A las nueve en punto, la cotización de apertura de la acción Dunker Consulting apareció en rojo sobre mi pantalla. Bajaba en un 1,2 por ciento. Me quedé patidifuso, me costaba creerlo. De repente me sentí transportado por un entusiasmo, una alegría y una excitación extremos. Yo, Alan Greenmor, ¡había influido en la cotización de las acciones de Dunker Consulting en la Bolsa de París! ¡Era increíble! ¡Inaudito! ¡1,2 por ciento! ¡Era enorme! ¡Monumental!

Recordé la predicción que le había hecho a Fisherman. Le había anunciado una bajada del 3 por ciento ese día. La cifra me la había sacado de la manga, por supuesto, pero era necesario que se acercara al máximo. Era una simple cuestión de credibilidad, y en ese asunto, mi credibilidad era crucial, esencial, vital. La clave de bóveda de todo mi plan… Luego ahora sólo hacía falta que la tendencia se confirmase y se amplificase.
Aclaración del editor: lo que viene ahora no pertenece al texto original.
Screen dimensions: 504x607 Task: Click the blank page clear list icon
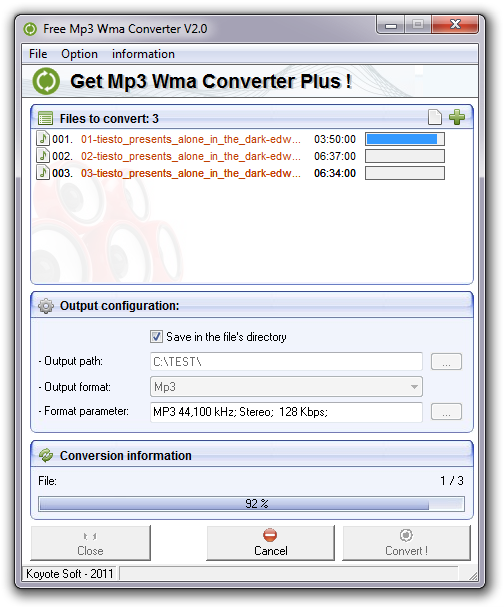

Pasé buena parte del día consultando la cotización en la pantalla. Volví a ella cien, doscientas, trescientas veces quizá. Incluso durante mis entrevistas, no pude evitar echarle un ojo de vez en cuando.

La tendencia se acrecentó a lo largo de la jornada, a pesar de experimentar una leve mejoría a mitad de ella. Al cierre, a las 16.00 horas, la cotización había bajado un 2,8 por ciento. La suerte estaba de mi lado.

Eufórico, abandoné mi despacho para precipitarme a la sala de descanso. No esperaba encontrar champán en las máquinas expendedoras, así que me bebí un agua mineral saboreando mi primera victoria.

Al volver a mi oficina, pasé frente a los diversos despachos acristalados, en cuyo interior se veía a los colaboradores estresados por la gestión cada vez más exigente y deshumanizada de la empresa, presionados por imperativos de rentabilidad bursátil, en absoluto motivados ya por el desarrollo de un proyecto de empresa alentador. ¡Qué pena ver a toda aquella gente desgraciada en la oficina cuando, en cambio, podrían haberse realizado, haber sido felices en su trabajo! El contraste con mi excitación del momento era sangrante. De pronto fui consciente de que ya no era sólo el miedo a Dubrovski lo que me llevaba a afrontar mi última prueba. Atrapado en el torbellino de un juego embriagador del que acababa de ganar el primero de los sets, sentía nacer en mí las primicias de una llamada, de una misión. A pesar de que corría el riesgo de perderlo todo y encontrarme en la calle, ahora únicamente tenía una necesidad: llegar hasta el final.

De vuelta de desayunar, Marc Dunker consultó distraídamente la cotización de sus acciones en Internet.

—¿Qué coño es esto? —soltó en voz alta hablando para sí.

—¿Necesita algo, señor presidente? —dijo Andrew en la sala de al lado.

Dunker lo ignoró. El sitio web no publicaba comentarios explicativos. Sin embargo, algo ocurría, por fuerza.

—¿Qué pasa?, madre de Dios…

La silueta espigada de Andrew se dibujó en el umbral de la puerta.

—¿Ha leído los periódicos que he dejado encima de su escritorio esta mañana, señor presidente?